When writing tests with @avalix/chroma, the wallet extension side stays the same — metamask.authorize() handles the MetaMask popup. Your test just needs to navigate the wallet selector your dApp renders:
import { createWalletTest, expect } from '@avalix/chroma'
const test = createWalletTest({ wallets: [{ type: 'metamask' }] })
test('wallet selection → connect flow', async ({ page, wallets }) => {
// Import the account before navigating — MetaMask needs it ready
await wallets.metamask.importSeedPhrase({
seedPhrase: 'test test test test test test test test test test test junk',
})
await page.goto('https://localhost:3000')
await page.click('[data-testid="connect-button"]')
// Your dApp renders a wallet picker — click the MetaMask option
await page.click('[data-testid="wallet-option-metamask"]')
// MetaMask popup appears; authorize the connection
await wallets.metamask.authorize()
await expect(page.locator('[data-testid="connected-address"]')).toBeVisible()

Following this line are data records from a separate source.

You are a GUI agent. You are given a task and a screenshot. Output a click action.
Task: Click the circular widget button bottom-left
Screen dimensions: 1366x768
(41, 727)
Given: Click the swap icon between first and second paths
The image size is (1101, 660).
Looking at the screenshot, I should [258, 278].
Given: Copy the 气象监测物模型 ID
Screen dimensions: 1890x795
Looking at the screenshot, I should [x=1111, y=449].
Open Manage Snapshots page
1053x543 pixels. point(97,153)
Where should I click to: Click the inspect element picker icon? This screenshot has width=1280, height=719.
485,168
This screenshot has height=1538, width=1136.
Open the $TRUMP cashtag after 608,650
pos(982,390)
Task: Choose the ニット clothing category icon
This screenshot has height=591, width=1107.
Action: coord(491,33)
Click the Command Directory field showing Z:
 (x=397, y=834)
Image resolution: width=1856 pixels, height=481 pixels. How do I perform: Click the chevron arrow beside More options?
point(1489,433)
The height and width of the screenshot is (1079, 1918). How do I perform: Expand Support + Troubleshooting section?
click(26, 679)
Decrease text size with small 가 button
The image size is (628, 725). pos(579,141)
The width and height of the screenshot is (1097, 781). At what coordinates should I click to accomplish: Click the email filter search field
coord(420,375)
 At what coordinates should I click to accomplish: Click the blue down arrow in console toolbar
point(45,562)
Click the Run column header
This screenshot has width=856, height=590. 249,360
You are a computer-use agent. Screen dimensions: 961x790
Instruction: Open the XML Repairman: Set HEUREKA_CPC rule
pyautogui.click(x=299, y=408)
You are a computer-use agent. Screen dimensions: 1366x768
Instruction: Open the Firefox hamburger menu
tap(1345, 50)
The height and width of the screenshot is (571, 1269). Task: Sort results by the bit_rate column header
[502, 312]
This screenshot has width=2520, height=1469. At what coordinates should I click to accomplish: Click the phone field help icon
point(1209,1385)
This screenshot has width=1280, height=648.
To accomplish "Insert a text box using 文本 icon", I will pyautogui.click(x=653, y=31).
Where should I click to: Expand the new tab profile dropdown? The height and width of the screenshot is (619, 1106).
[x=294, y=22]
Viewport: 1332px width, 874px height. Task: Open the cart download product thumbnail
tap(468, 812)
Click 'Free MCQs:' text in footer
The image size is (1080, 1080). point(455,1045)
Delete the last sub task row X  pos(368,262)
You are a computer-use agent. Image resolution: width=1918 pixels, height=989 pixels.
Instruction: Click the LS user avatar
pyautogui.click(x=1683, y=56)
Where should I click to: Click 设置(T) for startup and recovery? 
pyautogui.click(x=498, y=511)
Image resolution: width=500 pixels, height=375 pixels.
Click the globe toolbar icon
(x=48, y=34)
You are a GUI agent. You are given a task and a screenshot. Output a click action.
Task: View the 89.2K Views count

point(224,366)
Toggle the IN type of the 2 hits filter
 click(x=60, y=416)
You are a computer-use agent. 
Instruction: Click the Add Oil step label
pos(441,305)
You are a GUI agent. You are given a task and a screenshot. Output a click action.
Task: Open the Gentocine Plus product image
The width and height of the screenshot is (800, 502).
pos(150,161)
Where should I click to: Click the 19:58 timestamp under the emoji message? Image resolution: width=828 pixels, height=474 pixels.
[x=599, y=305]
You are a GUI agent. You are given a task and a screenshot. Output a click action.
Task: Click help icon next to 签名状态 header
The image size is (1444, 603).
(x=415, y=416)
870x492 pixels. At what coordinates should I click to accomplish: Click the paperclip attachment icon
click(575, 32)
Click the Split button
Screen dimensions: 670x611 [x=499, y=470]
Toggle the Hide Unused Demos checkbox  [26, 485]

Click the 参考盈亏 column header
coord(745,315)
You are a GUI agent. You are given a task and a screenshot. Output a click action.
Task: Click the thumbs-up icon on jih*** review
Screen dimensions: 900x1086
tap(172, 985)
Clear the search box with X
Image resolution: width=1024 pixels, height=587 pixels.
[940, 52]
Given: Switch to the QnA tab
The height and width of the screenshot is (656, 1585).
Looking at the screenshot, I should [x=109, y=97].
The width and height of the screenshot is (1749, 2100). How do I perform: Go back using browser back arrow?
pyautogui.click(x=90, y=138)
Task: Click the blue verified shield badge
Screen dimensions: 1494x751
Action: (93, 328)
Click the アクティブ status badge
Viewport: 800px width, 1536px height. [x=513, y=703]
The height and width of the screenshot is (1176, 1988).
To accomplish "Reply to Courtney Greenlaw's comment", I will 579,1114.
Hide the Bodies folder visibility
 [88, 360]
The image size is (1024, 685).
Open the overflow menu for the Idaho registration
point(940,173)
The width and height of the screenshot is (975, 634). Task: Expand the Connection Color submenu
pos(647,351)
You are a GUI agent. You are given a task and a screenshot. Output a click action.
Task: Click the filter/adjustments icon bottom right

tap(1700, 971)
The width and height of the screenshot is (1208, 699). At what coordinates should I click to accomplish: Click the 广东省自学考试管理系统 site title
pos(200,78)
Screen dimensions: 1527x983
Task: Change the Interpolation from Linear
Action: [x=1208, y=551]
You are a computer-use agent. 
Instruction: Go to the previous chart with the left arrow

})The wallet extension automation (importSeedPhrase, authorize) is handled by @avalix/chroma. The selector UI navigation is plain Playwright. Together they cover the full EIP-6963 connect flow end to end, including the picker that most test suites currently skip.
Where to Go from Here
EIP-6963 is not aspirational — it shipped in 2023 and by 2025 every major wallet had adopted it. MetaMask, Coinbase Wallet, Rabby, Rainbow, Trust Wallet, and Frame all announce via eip6963:announceProvider. If your wallet connection code still reads window.ethereum directly as the primary path, users with multiple wallets are hitting a broken experience that no wallet considers its responsibility to fix.
The migration is small for most codebases. wagmi users get it free by upgrading to v2 and using the updated injected() connector. For everything else, the event listener pattern above is roughly 20 lines. The testing change — adding coverage for your wallet picker — is worth doing regardless, since that UI is now a meaningful user interaction in every connect flow.